(Pointing records for text and elements)
───
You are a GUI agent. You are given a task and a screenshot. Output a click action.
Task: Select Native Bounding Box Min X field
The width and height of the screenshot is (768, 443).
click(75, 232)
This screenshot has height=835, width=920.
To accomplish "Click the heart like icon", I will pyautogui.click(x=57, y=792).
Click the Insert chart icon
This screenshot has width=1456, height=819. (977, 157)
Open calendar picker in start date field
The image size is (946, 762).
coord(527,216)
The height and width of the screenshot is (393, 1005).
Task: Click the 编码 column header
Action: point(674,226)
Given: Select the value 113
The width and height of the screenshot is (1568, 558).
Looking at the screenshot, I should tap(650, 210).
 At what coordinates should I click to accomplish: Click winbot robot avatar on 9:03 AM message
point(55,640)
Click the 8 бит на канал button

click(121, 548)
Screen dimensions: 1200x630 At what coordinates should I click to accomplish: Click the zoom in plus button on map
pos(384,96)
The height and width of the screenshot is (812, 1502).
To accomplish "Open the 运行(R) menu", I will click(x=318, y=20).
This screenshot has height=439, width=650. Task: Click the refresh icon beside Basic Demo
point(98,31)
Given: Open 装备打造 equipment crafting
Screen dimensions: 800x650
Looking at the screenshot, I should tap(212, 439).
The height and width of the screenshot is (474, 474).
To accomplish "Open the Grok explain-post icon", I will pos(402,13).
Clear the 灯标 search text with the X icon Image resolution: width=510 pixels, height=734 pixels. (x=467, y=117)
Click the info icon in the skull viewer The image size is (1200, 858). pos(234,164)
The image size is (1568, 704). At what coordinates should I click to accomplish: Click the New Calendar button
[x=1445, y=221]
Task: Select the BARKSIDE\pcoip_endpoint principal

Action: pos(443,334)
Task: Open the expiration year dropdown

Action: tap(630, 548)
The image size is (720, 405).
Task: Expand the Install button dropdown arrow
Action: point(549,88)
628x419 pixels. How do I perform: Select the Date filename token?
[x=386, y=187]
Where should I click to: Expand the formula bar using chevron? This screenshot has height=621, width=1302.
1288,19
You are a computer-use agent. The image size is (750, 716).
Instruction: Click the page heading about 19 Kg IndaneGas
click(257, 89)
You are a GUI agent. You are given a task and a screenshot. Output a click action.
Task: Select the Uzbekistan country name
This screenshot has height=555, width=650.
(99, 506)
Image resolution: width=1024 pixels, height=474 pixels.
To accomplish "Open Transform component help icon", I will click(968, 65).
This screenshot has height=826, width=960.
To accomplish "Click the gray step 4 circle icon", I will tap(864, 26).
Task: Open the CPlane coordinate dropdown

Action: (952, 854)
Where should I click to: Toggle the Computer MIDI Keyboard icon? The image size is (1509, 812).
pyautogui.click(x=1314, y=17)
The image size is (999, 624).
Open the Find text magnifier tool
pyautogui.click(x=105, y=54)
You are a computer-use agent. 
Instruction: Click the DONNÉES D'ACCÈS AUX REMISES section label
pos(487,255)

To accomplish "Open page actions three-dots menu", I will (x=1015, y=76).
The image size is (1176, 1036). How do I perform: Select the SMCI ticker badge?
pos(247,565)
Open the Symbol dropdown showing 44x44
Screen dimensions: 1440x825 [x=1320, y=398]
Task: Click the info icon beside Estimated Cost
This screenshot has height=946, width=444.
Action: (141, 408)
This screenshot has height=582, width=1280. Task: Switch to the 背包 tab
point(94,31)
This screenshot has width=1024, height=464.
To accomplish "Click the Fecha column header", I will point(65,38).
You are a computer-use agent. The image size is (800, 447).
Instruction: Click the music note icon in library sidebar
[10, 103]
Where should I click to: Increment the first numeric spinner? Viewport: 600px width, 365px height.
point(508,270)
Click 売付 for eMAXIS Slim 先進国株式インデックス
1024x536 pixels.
───
## [TASK REQUIREMENTS]
Copy every line of the data above verbatim, keeping each character as given.

## [ANSWER]
You are a GUI agent. You are given a task and a screenshot. Output a click action.
Task: Select Native Bounding Box Min X field
The width and height of the screenshot is (768, 443).
click(75, 232)
This screenshot has height=835, width=920.
To accomplish "Click the heart like icon", I will pyautogui.click(x=57, y=792).
Click the Insert chart icon
This screenshot has width=1456, height=819. (977, 157)
Open calendar picker in start date field
The image size is (946, 762).
coord(527,216)
The height and width of the screenshot is (393, 1005).
Task: Click the 编码 column header
Action: point(674,226)
Given: Select the value 113
The width and height of the screenshot is (1568, 558).
Looking at the screenshot, I should tap(650, 210).
 At what coordinates should I click to accomplish: Click winbot robot avatar on 9:03 AM message
point(55,640)
Click the 8 бит на канал button

click(121, 548)
Screen dimensions: 1200x630 At what coordinates should I click to accomplish: Click the zoom in plus button on map
pos(384,96)
The height and width of the screenshot is (812, 1502).
To accomplish "Open the 运行(R) menu", I will click(x=318, y=20).
This screenshot has height=439, width=650. Task: Click the refresh icon beside Basic Demo
point(98,31)
Given: Open 装备打造 equipment crafting
Screen dimensions: 800x650
Looking at the screenshot, I should tap(212, 439).
The height and width of the screenshot is (474, 474).
To accomplish "Open the Grok explain-post icon", I will pos(402,13).
Clear the 灯标 search text with the X icon Image resolution: width=510 pixels, height=734 pixels. (x=467, y=117)
Click the info icon in the skull viewer The image size is (1200, 858). pos(234,164)
The image size is (1568, 704). At what coordinates should I click to accomplish: Click the New Calendar button
[x=1445, y=221]
Task: Select the BARKSIDE\pcoip_endpoint principal

Action: pos(443,334)
Task: Open the expiration year dropdown

Action: tap(630, 548)
The image size is (720, 405).
Task: Expand the Install button dropdown arrow
Action: point(549,88)
628x419 pixels. How do I perform: Select the Date filename token?
[x=386, y=187]
Where should I click to: Expand the formula bar using chevron? This screenshot has height=621, width=1302.
1288,19
You are a computer-use agent. The image size is (750, 716).
Instruction: Click the page heading about 19 Kg IndaneGas
click(257, 89)
You are a GUI agent. You are given a task and a screenshot. Output a click action.
Task: Select the Uzbekistan country name
This screenshot has height=555, width=650.
(99, 506)
Image resolution: width=1024 pixels, height=474 pixels.
To accomplish "Open Transform component help icon", I will click(968, 65).
This screenshot has height=826, width=960.
To accomplish "Click the gray step 4 circle icon", I will tap(864, 26).
Task: Open the CPlane coordinate dropdown

Action: (952, 854)
Where should I click to: Toggle the Computer MIDI Keyboard icon? The image size is (1509, 812).
pyautogui.click(x=1314, y=17)
The image size is (999, 624).
Open the Find text magnifier tool
pyautogui.click(x=105, y=54)
You are a computer-use agent. 
Instruction: Click the DONNÉES D'ACCÈS AUX REMISES section label
pos(487,255)

To accomplish "Open page actions three-dots menu", I will (x=1015, y=76).
The image size is (1176, 1036). How do I perform: Select the SMCI ticker badge?
pos(247,565)
Open the Symbol dropdown showing 44x44
Screen dimensions: 1440x825 [x=1320, y=398]
Task: Click the info icon beside Estimated Cost
This screenshot has height=946, width=444.
Action: (141, 408)
This screenshot has height=582, width=1280. Task: Switch to the 背包 tab
point(94,31)
This screenshot has width=1024, height=464.
To accomplish "Click the Fecha column header", I will point(65,38).
You are a computer-use agent. The image size is (800, 447).
Instruction: Click the music note icon in library sidebar
[10, 103]
Where should I click to: Increment the first numeric spinner? Viewport: 600px width, 365px height.
point(508,270)
Click 売付 for eMAXIS Slim 先進国株式インデックス
1024x536 pixels.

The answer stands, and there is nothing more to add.